• [Vorgegebener Text]:
Den Tag über liegen die Sauen in einer aufgewühlten Bodenvertiefung, dem sogenanntnn Kessel, dicht gedrängt beisammen und sie wissen alsdann die gegen Kälte empfindlichen Körpertheile sehr gut zu verstecken. Ein solches „eingekesseltes“ Rudel entwickelt eine enorme Hitze, und man sieht an kalten Wintertagen oft eine förmliche Dampfwolke über dem Kessel stehen. Die ältern Keiler machen sich ihr einsames Lager in Gestalt einer muldenförmigen Vertiefung und meist mit einem gewissen Comfort hinter einem Felsblock, Baumstamm etc. zurecht. Ist das Lager auf einer Waldblöße, so werfen sie das aufgewühlte Erdreich und Reisig oft lehnenförmig gegen die Wetterseite auf, füttern den Boden mit Laub und dergl.

Jäger auf der Kanzel.

• [Anfrage A]: Ordne die Zeilen aller Einträge als JSON-Liste von Zeichenketten an, eine Zeichenkette je Zeile und ohne Leerzeilen. Die Bilder gehören nicht in die Antwort.

• [Angezeigte Informationen]:
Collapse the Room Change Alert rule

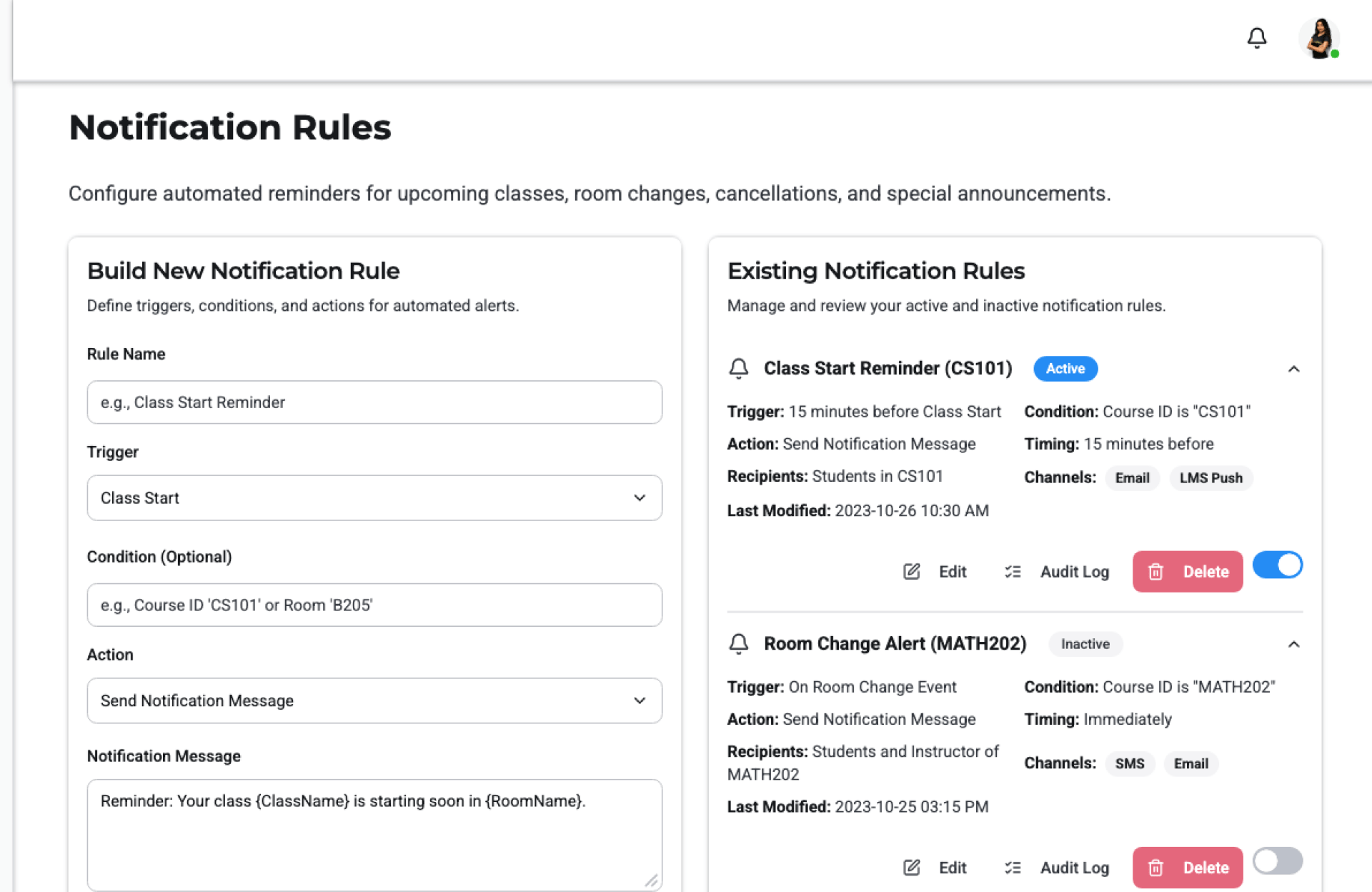(x=1293, y=645)
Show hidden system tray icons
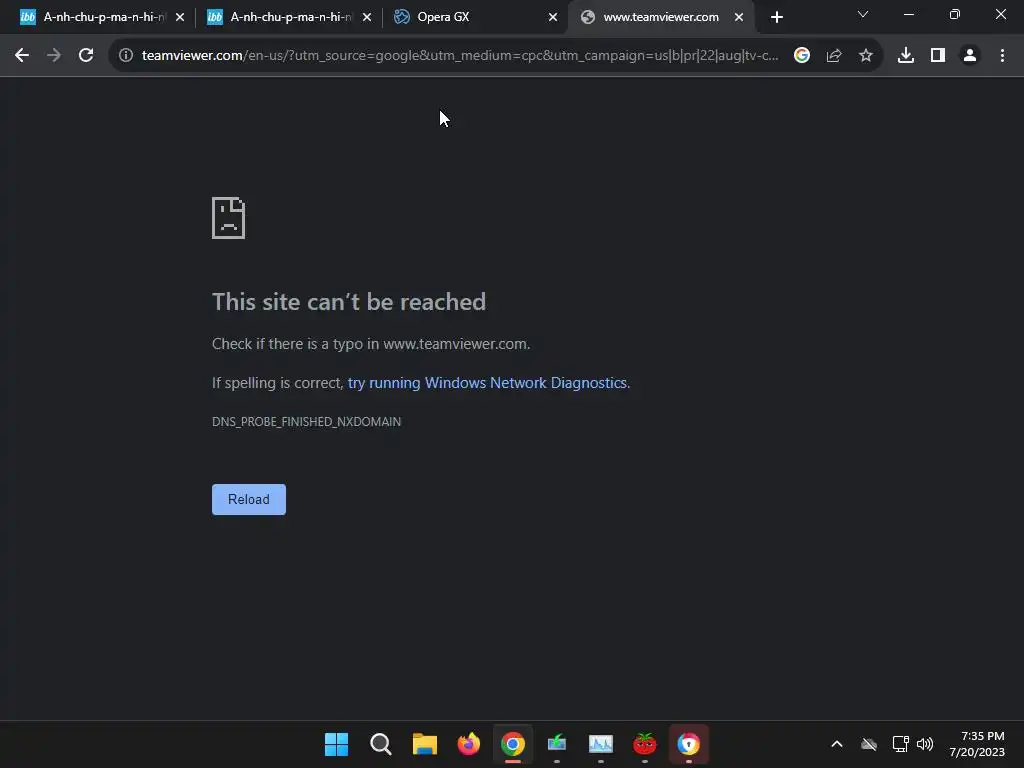 (837, 744)
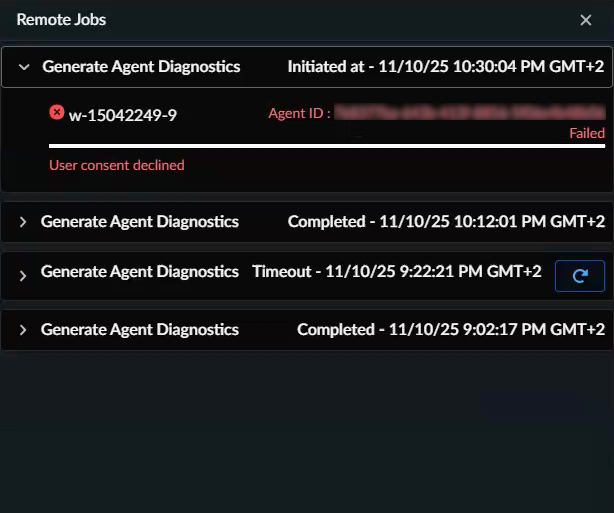Click the Agent ID label

tap(298, 114)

• [Anfrage B]: Schreibe aus dem Text über das Lager der Sauen den Abschnitt ab, der mit den Worten beginnt, die „Den Tag über“ enthalten, und mit „auf der Kanzel.“ schließt.

• [Schriftliche Antwort A]:
[
  "Collapse the Room Change Alert rule",
  "(x=1293, y=645)",
  "Show hidden system tray icons",
  " (837, 744)",
  "Click the Agent ID label",
  "tap(298, 114)"
]

• [Schriftliche Antwort B]:
Den Tag über liegen die Sauen in einer aufgewühlten Bodenvertiefung, dem sogenanntnn Kessel, dicht gedrängt beisammen und sie wissen alsdann die gegen Kälte empfindlichen Körpertheile sehr gut zu verstecken. Ein solches „eingekesseltes“ Rudel entwickelt eine enorme Hitze, und man sieht an kalten Wintertagen oft eine förmliche Dampfwolke über dem Kessel stehen. Die ältern Keiler machen sich ihr einsames Lager in Gestalt einer muldenförmigen Vertiefung und meist mit einem gewissen Comfort hinter einem Felsblock, Baumstamm etc. zurecht. Ist das Lager auf einer Waldblöße, so werfen sie das aufgewühlte Erdreich und Reisig oft lehnenförmig gegen die Wetterseite auf, füttern den Boden mit Laub und dergl.

Jäger auf der Kanzel.